Ensaio sobre a nossa cegueira

Ficar discutindo o digital é muito raso e planejar qualquer estratégia de negócios limita o entendimento sobre as novas oportunidades


8 de abril de 2016 - 10h05

A raça humana passou por algumas mudanças profundas que mexeram na estrutura da vida das pessoas e na forma como elas enxergavam o mundo. A primeira grande transformação foi quando deixamos de ser caçadores para nos tornar agricultores. Milhares de anos depois, a sociedade baseada na agricultura se tornou industrial, mexendo com sistemas que são nossos alicerces, da família aos governos. Olhando para trás, é fácil identificar esses momentos e avaliar os impactos. Difícil é compreender que a humanidade está passando novamente por uma profunda transição, tão forte quanto as anteriores, e que mexe com os instintos mais profundos de nosso ser.

Nos últimos dez anos, vimos mais mudanças que nos mil anos anteriores. Empresas como Airbnb e Uber jamais poderiam ser imaginadas. Fazer pagamentos com app no celular? Impossível. Se pensarmos que a existência do mobile nas nossas vidas tem apenas 15 anos e que, dos grandes players originais como Nokia e Motorola, apenas a Samsung sobreviveu para hoje concorrer com Apple e Xiaomi, fica difícil negar que estamos passando por algo que está mexendo com o que antes era estabelecido.

**LINHAS FORNECIDAS**
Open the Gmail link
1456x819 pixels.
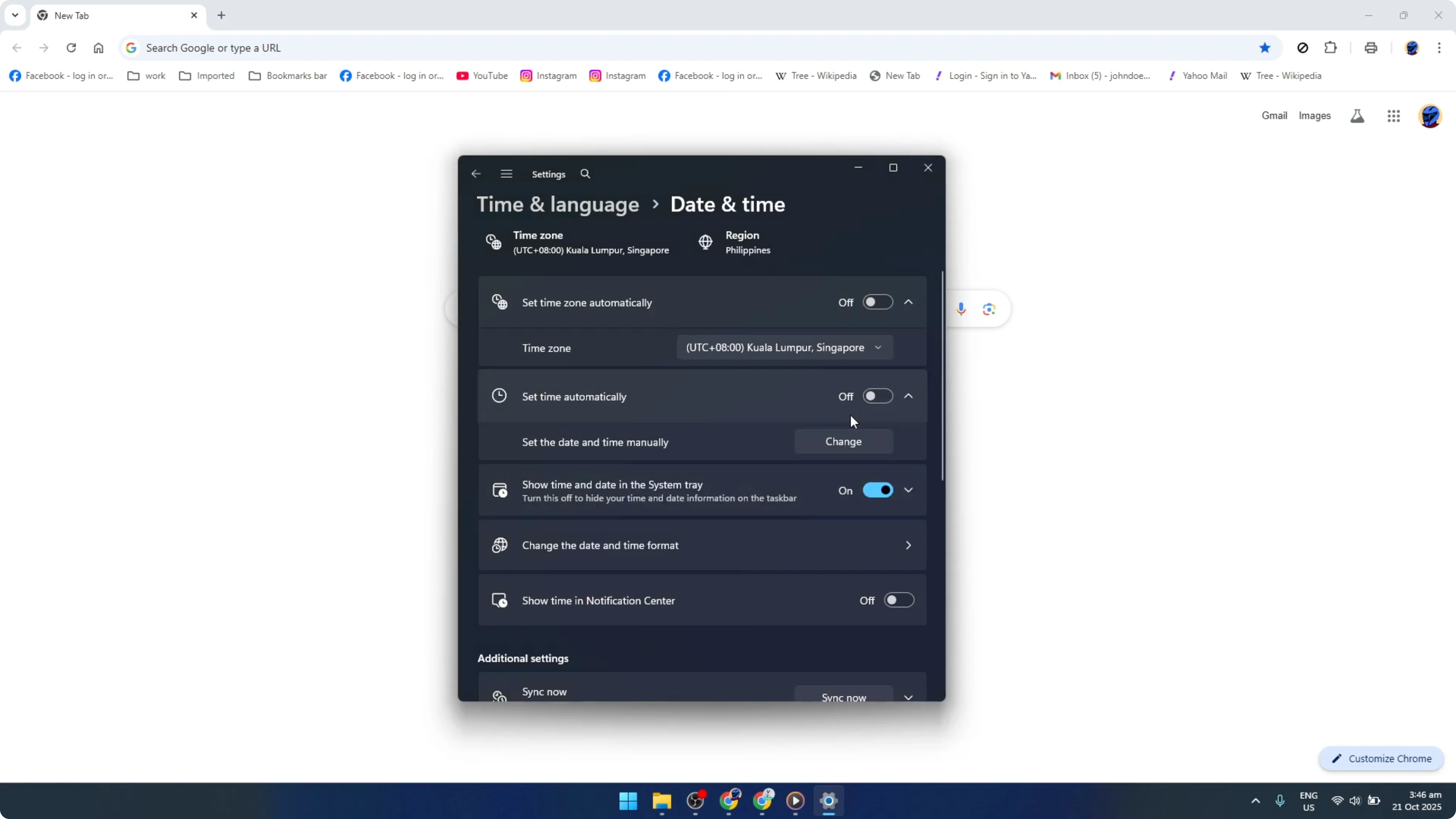1275,115
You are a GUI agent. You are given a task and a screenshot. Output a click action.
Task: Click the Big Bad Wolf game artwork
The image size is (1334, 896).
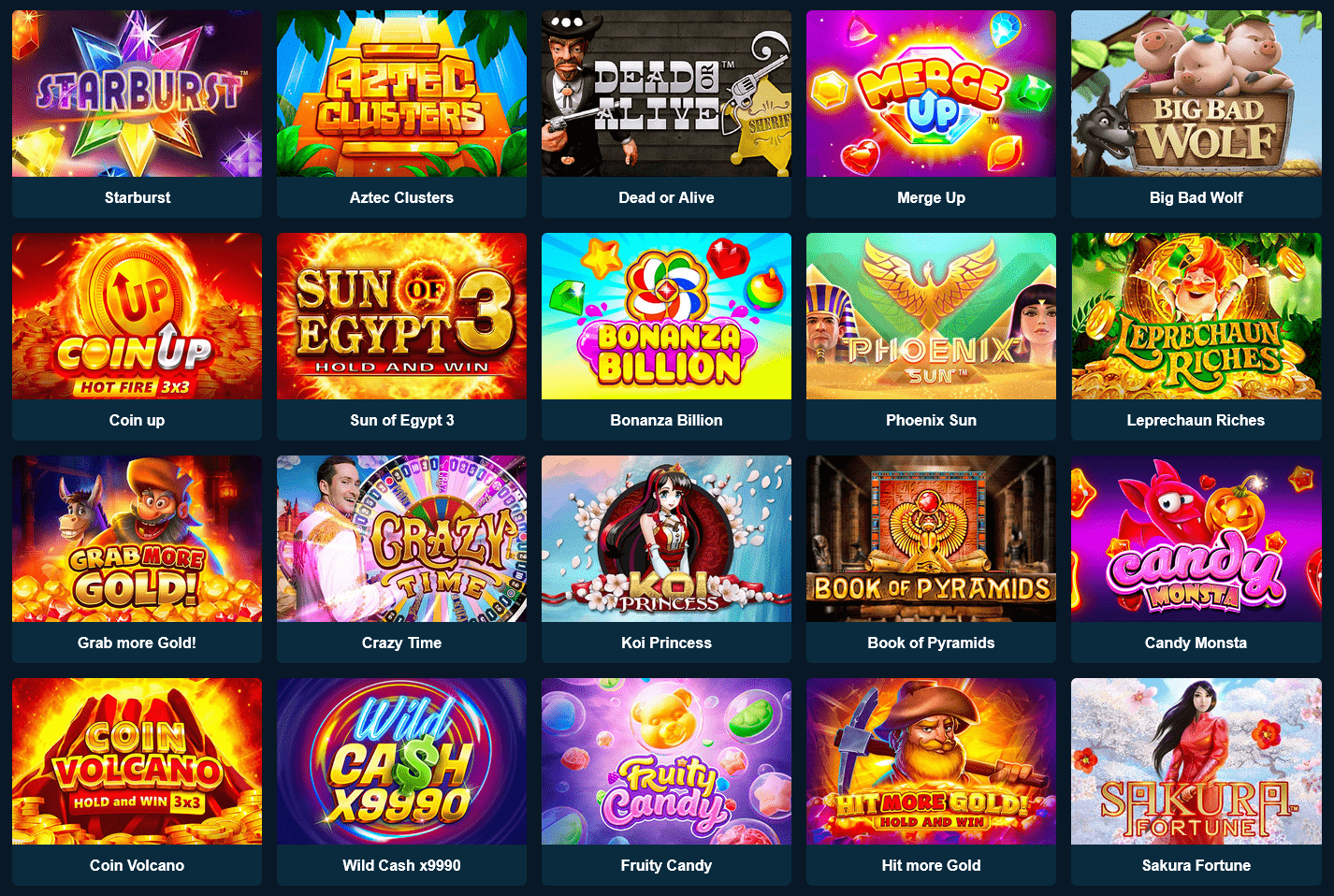tap(1196, 94)
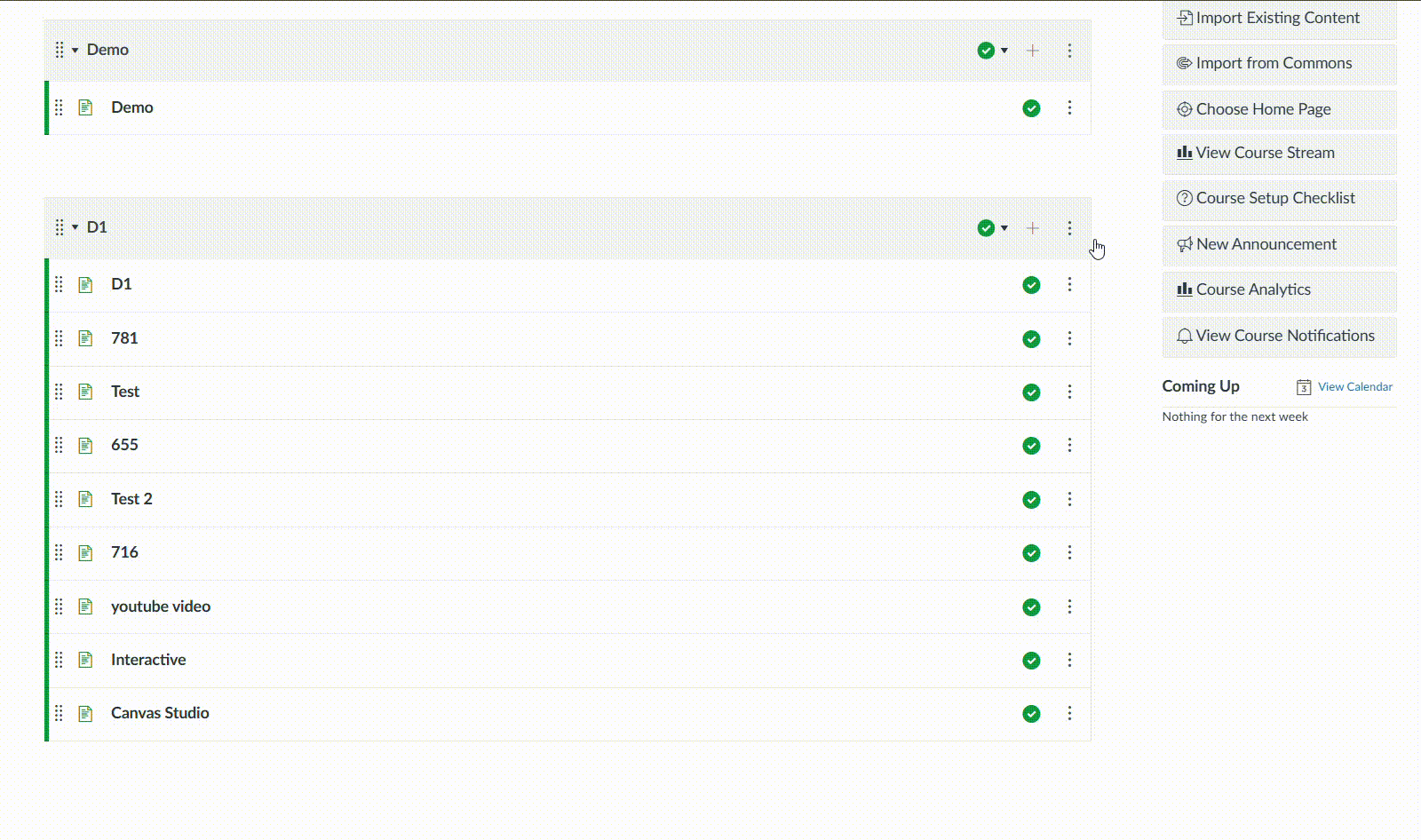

**INSTRUÇÕES E REQUISITOS**
Escreva a continuação do artigo sobre a nova transição da humanidade, começando logo após a última frase do trecho. As linhas fornecidas não têm nenhum papel aqui.

**RESPOSTA**
Planejar estratégias de negócios é muito difícil, considerando que estamos no meio dessa transição. Por um lado, temos o mundo que herdamos e por outro lado temos um mundo emergente, cada dia mais relevante. O desafio para as empresas é criar estruturas ambidestras em que os dois mundos possam coexistir — e nas quais ela possa manter elementos do passado e investir no futuro.

Os principais propulsores dessa transformação são o crescimento exponencial da tecnologia e a digitalização dos domínios materiais. Ambos desafiam os modelos de negócios existentes, encurtando ciclos de vida de empresas e permitindo que, como diz Scott Galloway, renomado professor de marketing da Universidade de Nova York, uma nova economia liderada por Apple,Facebook, Amazon e Google conquiste mais relevância. Somadas, as empresas dessa nova economia já valem trilhões e têm um PIB equivalente ao do Canadá.

E elas tendem a crescer, já que o ritmo de disrupção permitiu que, só no ano passado, cem novas empresas passem a fazer parte do “clube do US$ 1 bilhão em valor de mercado”, elevando o número total de 44 a 144. Entre elas, a Palantir, criada por Peter Thiel, fundador da Paypal, com dez anos de atuação e valorizada hoje em US$ 20 bilhões. Sua nova oportunidade de negócios? Análise de dados para oferecer serviços de segurança na web para o governo e a iniciativa privada.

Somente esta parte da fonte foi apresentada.